Going back to college as a mature student and choosing a course he was interested in was the best decision for Shane McDonagh.
Following some negative experiences in secondary school which saw him struggling with his confidence, Shane did not immediately pursue third level education after completing his Leaving Certificate.
Now aged 34, Shane lives with his parents Fiach and Ann, his sister Niamh, and nephew Luke (8) in Camolin, Co. Wexford.
“I suppose I was a bit fed up with education. I enjoyed primary school, but I found secondary school a bit difficult,” recalls Shane who lives with spina bifida, hydrocephalus, and scoliosis.
“I found it hard to adjust and I suppose I always felt a bit different from the other kids. My scoliosis was starting to take hold and I was beginning to look a lot different than everyone else.
“I did try to make the most of it and I tried to do my best, but it dented my confidence quite a bit. And I was not the best student as my mind was always distracted with other things.”
Looking back now, Shane says that secondary school was not all negative for him and his advice to anyone having difficulty fitting into school is to try and ignore the negativity and ‘stay positive and strong’.
“You will get there, and it will be grand in the end. As long as you have the support of family and friends, it will work out for you in the end,” he says.
A couple of years after leaving secondary school, Shane decided to do a course in administration which he enjoyed, however, unfortunately it did not lead to any employment.
He then took on a more advanced course in office and financial administration in Enniscorthy in 2007 and this led to him securing a very successful job with a private training company, also in Enniscorthy.
“I stayed with them for four years until the recession hit and the company was forced to downsize. It was a very good job to have in hindsight, I suppose I did not really appreciate it at the time and it was a lovely company to work for,” says Shane.
“I spent another couple of years unemployed and I then decided I would have to get myself back into the workforce and try to find another job. I got a job with a private medical practitioner but it only lasted six months.”
Shane then decided that it was time for something new in his life and decided that going back to college would be the best thing to do. And unlike when he left secondary school, he realised that furthering his education to get a good job was not just a case of choosing a third level course, he had to pick the right course.
“I realised that college is not just a case of picking any course, you have to pick the right path for yourself to take. If it is right for you, then that is the main thing,” he says.
“I wanted to do something in media studies and I found a course in media studies in Ormond College in Kilkenny with a number of modules, including radio production which I was really interested in.
“Unfortunately, again I struggled with my confidence and ability to stay focused, however, I was delighted with the radio production module and I passed it with flying colours, earning a distinction.”
Having completed the course, Shane struggled to find a job. He did eventually secure employment with a company in Enniscorthy, however, this job only lasted three months.
“Unfortunately, I have gone through long periods of unemployment and recently I was finding it difficult to be confident and stay motivated.
“However, I am really now trying to get back into the swing of things and I am trying to stay as positive as I can – at times that is easier said than done.
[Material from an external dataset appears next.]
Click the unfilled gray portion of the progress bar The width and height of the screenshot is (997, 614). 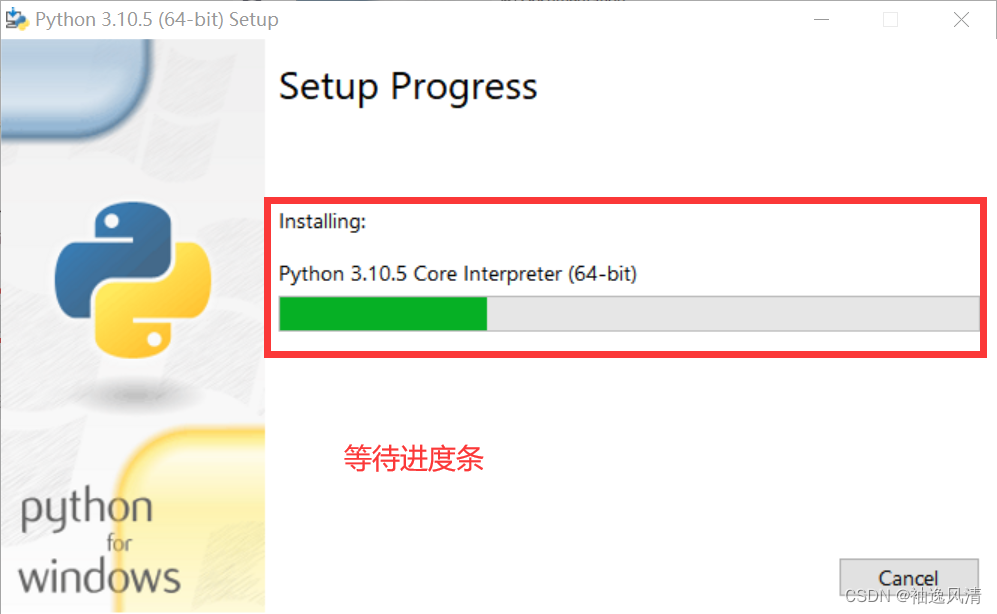(730, 314)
“I have a plan now which I am working towards. I would like to move back to Kilkenny. I am on a waiting list with Employability in Kilkenny to try and help me get a job which would allow me to move there and rent accommodation.
“I have some contacts in the community radio station in Kilkenny who hopefully will be able to help me get work experience and once I have some experience I would hope to be able to pursue a career in radio.”
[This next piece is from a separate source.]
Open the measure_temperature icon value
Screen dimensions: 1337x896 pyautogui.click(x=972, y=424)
To help Shane keep himself ‘sharp and get back into my rhythm’, he has recently joined an exercise programme in his local gym.
“I was in a slump, I was sitting around doing nothing for too long. Half the battle was recognising this and now I am doing something about it. My sister-in-law mentioned this gym programme to me and I jumped at the chance.
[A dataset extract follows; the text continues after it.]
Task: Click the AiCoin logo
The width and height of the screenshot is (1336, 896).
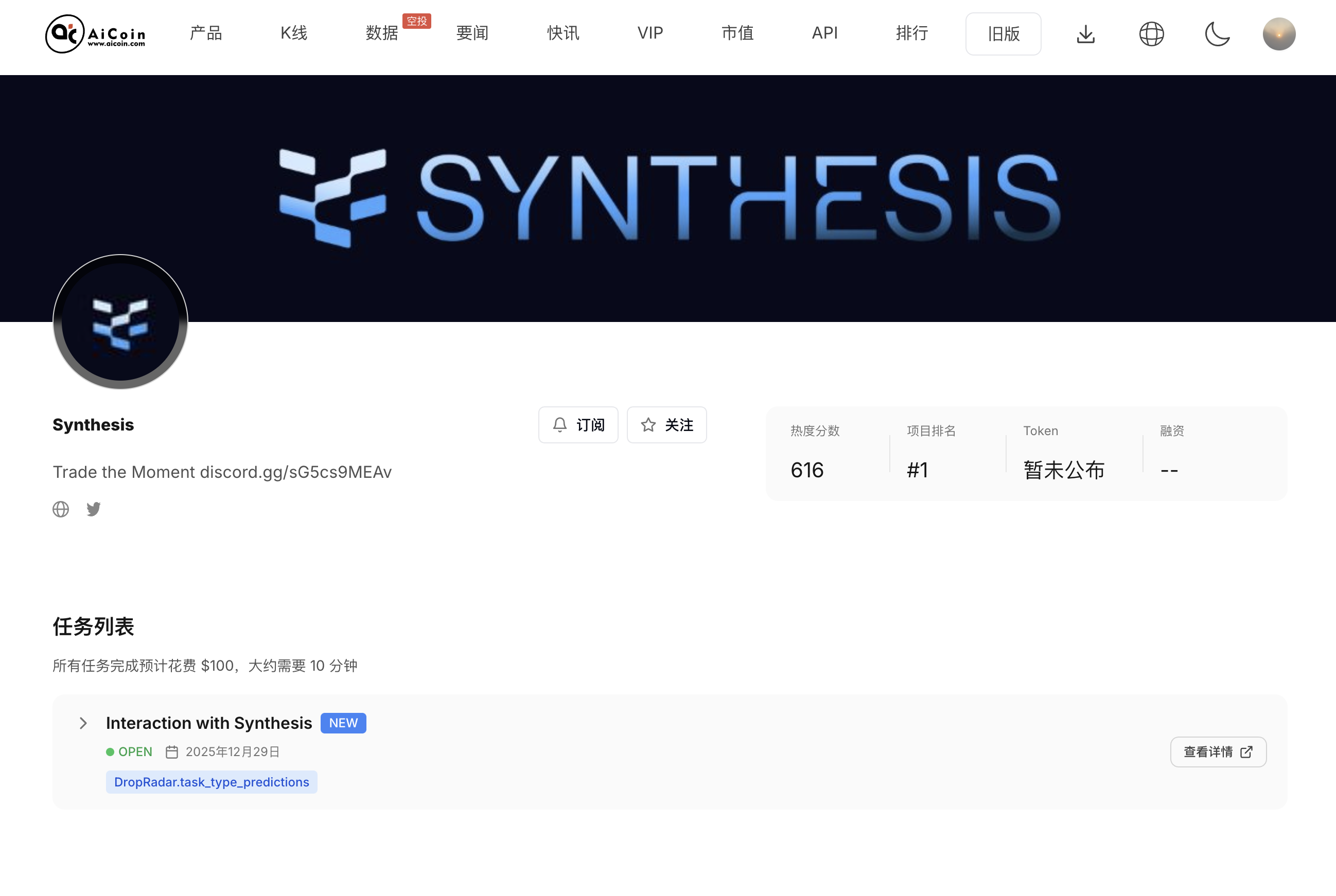Action: (96, 34)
“The six-month programme helps with your mental as well as physical wellbeing. I attend a weekly group exercise class and then we do exercise ‘homework’ for the rest of the week.
“The homework may be a gym class or just going for a walk – something to get you out and about, improving your health and getting fit.”
Despite his struggles to gain employment and his occasional crises of confidence, Shane considers himself to be a very positive and lucky person.
“I am totally ambulant, I have never needed to use a wheelchair. And I have a family who is always there for me,” he says.
“They are a great support to me and I am very thankful for that support network during the times when I am struggling with my confidence and motivation – I am very lucky.”